You need to understand that the costs provided are not absolute values. It basically has no other meaning than helping the planner comparing plans. So you can't compare cost (that has no unit) to actual time (that's given in ms). You can compare costs between two plans (provided by the same postgres server, because it will depend on configuration parameters and sometimes Postgres version).

Then (and I think you figured it out by yourself), the performance difference between first time and second time is that the second time data are cached, so getting them is way faster...
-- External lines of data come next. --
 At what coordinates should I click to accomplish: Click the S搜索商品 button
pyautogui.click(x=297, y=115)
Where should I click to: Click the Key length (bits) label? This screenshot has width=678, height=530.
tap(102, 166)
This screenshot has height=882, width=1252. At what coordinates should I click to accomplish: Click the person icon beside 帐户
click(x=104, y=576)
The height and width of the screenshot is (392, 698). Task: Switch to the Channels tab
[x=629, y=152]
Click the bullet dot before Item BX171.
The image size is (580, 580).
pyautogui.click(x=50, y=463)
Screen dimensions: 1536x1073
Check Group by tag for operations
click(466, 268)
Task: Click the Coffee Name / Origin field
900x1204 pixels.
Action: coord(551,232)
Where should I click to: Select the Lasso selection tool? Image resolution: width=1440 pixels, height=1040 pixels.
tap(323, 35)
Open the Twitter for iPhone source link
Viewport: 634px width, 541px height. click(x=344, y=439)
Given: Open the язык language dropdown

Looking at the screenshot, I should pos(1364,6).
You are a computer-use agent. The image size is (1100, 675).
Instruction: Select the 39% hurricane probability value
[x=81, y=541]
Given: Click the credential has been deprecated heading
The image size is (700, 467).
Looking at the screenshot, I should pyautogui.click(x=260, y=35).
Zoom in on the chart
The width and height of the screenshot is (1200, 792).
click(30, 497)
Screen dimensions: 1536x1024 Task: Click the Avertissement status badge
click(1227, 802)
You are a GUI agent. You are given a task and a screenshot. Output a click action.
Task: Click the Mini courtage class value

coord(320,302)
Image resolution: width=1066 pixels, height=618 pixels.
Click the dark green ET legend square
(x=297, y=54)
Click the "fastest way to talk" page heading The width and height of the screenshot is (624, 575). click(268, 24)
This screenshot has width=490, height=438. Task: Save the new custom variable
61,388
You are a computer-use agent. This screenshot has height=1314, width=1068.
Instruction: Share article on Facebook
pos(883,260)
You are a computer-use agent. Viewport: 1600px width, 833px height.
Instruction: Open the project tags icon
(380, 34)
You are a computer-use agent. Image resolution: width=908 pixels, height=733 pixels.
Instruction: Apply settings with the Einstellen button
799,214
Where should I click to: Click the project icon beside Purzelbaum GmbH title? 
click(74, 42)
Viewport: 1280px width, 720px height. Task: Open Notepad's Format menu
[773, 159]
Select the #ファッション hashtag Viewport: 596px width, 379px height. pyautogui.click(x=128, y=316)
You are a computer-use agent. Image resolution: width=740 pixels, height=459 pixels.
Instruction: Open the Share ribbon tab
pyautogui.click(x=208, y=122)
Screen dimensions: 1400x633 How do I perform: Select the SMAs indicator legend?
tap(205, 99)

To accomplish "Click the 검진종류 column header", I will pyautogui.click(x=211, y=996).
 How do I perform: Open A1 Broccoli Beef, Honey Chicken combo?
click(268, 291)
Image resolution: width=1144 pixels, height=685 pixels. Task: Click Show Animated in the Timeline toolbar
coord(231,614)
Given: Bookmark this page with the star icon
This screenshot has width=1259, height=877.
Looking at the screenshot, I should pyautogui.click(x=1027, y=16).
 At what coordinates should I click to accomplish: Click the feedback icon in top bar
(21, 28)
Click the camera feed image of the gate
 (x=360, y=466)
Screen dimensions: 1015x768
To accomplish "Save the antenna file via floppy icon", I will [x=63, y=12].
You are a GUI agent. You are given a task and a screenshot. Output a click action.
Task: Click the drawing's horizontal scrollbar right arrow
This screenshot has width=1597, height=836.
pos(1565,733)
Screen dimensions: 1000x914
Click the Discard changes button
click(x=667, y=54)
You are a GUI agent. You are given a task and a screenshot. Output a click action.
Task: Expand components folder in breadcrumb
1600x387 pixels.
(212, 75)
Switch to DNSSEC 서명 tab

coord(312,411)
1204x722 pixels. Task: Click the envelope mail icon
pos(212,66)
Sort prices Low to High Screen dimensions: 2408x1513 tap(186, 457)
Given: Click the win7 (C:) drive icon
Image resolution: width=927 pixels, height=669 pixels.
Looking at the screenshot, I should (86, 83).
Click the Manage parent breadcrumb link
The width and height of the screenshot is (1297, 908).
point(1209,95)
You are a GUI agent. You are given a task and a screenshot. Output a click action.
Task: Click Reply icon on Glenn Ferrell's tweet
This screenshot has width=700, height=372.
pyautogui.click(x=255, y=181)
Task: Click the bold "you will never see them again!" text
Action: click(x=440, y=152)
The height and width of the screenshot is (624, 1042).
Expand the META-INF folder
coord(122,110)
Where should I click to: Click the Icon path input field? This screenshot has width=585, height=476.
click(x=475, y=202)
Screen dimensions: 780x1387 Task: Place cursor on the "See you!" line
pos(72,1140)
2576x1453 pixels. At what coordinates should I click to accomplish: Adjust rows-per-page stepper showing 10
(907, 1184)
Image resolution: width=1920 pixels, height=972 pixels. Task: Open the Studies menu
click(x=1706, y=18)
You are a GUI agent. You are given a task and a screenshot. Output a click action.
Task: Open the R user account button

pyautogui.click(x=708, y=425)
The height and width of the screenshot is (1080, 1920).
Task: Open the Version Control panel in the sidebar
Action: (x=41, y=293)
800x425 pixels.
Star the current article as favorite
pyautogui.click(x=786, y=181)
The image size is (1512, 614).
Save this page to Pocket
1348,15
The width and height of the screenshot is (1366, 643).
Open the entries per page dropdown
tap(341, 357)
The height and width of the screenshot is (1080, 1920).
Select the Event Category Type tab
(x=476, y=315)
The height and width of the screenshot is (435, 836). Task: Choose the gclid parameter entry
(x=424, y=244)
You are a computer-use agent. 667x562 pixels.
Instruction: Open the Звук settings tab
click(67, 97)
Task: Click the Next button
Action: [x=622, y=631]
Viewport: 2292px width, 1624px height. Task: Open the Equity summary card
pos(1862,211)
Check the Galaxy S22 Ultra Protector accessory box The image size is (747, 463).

Your query runs in 45ms when data are not cached... That's pretty good and it wouldn't need farther optimization normally. Remember the first rule for optimization is

Don't do it

But I think you simplified your problem here so we could understand it. If your query is way more slower that what you showed and does use OR, remember it's quite expensive (in time and resource). You can always rewrite your query like that :

EXPLAIN ANALYZE SELECT col1, col12, col22, col17, col41, col27 FROM table1 WHERE table1.id IN(461,7618,45581,5238);

or like that :

EXPLAIN ANALYZE
(SELECT col1, col12, col22, col17, col41, col27 FROM table1 WHERE table1.id=461
UNION ALL
SELECT col1, col12, col22, col17, col41, col27 FROM table1 WHERE table1.id=7618
UNION ALL
SELECT col1, col12, col22, col17, col41, col27 FROM table1 WHERE table1.id=45581
UNION ALL
SELECT col1, col12, col22, col17, col41, col27 FROM table1 table1.id=5238);

Or (like a_horse_with_no_name suggested) with a join on a values clause :

EXPLAIN ANALYZE SELECT col1, col12, col22, col17, col41, col27 FROM table1 INNER JOIN (VALUES (461),(7618),(45581),(5238)) AS t(id) ON table1.id = t.id;

You might find usefull the using explain official documentation page.